The starting point
John Wiseman is a hospitality lifer. He worked bars from the age of 19, owned a whiskey bar and a nightclub, and did stints at Thrillist and Daily Harvest before he started tinkering with non-alcoholic cocktails at his Gowanus home, after a close friend got sober and had nothing worth drinking. He launched Curious Elixirs in 2015 and ran a Kickstarter in 2016, building one of the first real brands in a category that didn't yet have a name.
The early product was a brewed recipe that couldn't scale. Before JAI, Wiseman had worked with a formulator who wasn't geared toward production: no support on commercialization, and a cost of goods that was through the roof. The brand needed to get from an unscalable recipe to something a commercial co-packer could actually run, repeatedly, with quality.
Curious Elixirs became one of JAI's first official clients, an operations client before JAI even formally offered those services. What Wiseman needed wasn't one thing. It was scalability, precision, supply-chain redundancy, lower COGS, better flavor, new SKUs, and an operations team he could lean on instead of hiring a full-time staff. He chose JAI for the combination that's hard to find in one partner: formulation and operations under one roof, plus the personality, transparency, and communication to make a multi-year relationship work.
A note from Matt
Curious Elixirs runs on a calendar of hard deadlines: Dry January, Sober October, the holidays, summer launches, each tied to social campaigns that can't move. Over the years JAI has hit every one of them. For a seasonal category, the operational discipline to land a run on the date the marketing calendar needs it is as valuable as the formula itself.
What JAI runs, end to end
This is a full-stack engagement. JAI runs every service in the catalog for Curious Elixirs: formulation, co-packer search and onboarding, supply chain and ingredient sourcing, per-SKU COGS modeling, on-site production management, and post-production review. Every JAI tool shows up here too, from the Product Requirements Document and the Co-Packer Evaluation Scorecard to the Finished Product Specification SOP that each co-packer produces against.
The hard part was never copying a cocktail. It was building the signature Curious Elixirs character, the je ne sais quoi that makes the drinks feel like their own thing rather than an imitation of alcohol. That took hundreds of formulation iterations across the line, balancing botanicals, adaptogens, and organic juices into something unique but familiar.
Running across four co-manufacturers raises an obvious question: how do you keep quality consistent when four different facilities are making your product? The answer is a strict production SOP, the ability to make formulation calls on the fly when something shifts on the line, and years of real relationships with both the co-packers and the ingredient suppliers behind them.

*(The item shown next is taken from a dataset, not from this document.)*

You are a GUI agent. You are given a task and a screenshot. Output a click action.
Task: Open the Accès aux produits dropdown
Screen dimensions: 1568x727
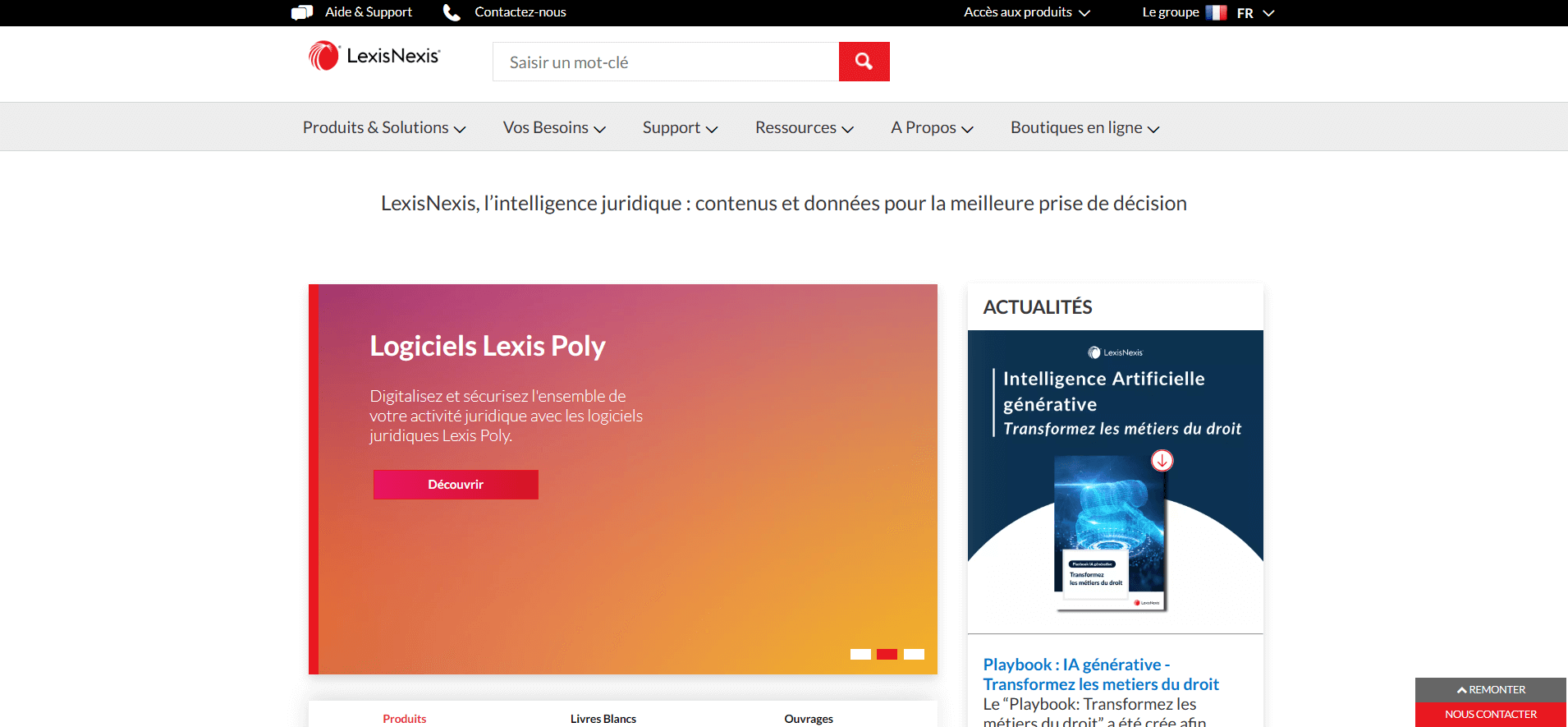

The turning point: when a fire tested the supply chain
The clearest proof of what an operations partner is for shows up when something goes wrong. For Curious Elixirs, plenty has, and each time the brand kept shipping.
Crop shortages on key juices have threatened runs; JAI mitigated them with fast reformulation and supplier relationships deep enough to find an alternative quickly. Producer mishaps on the line have been solved on the day of the run, with the technical expertise to make a sound call in the moment instead of scrapping a batch.
The save
A cold-storage facility caught fire and the brand's frozen juice stock was gone. JAI pivoted fast: sourced a new supplier, reformulated every affected SKU with replacement ingredients, and used the moment to drop costs and lock in annual purchase agreements on the way through. A supply-chain disaster became a cost reduction and a more resilient sourcing plan, with no gap on shelf.
That is the difference between a vendor and an operations partner. A vendor delivers when everything goes to plan. A partner keeps your product on shelf when it doesn't.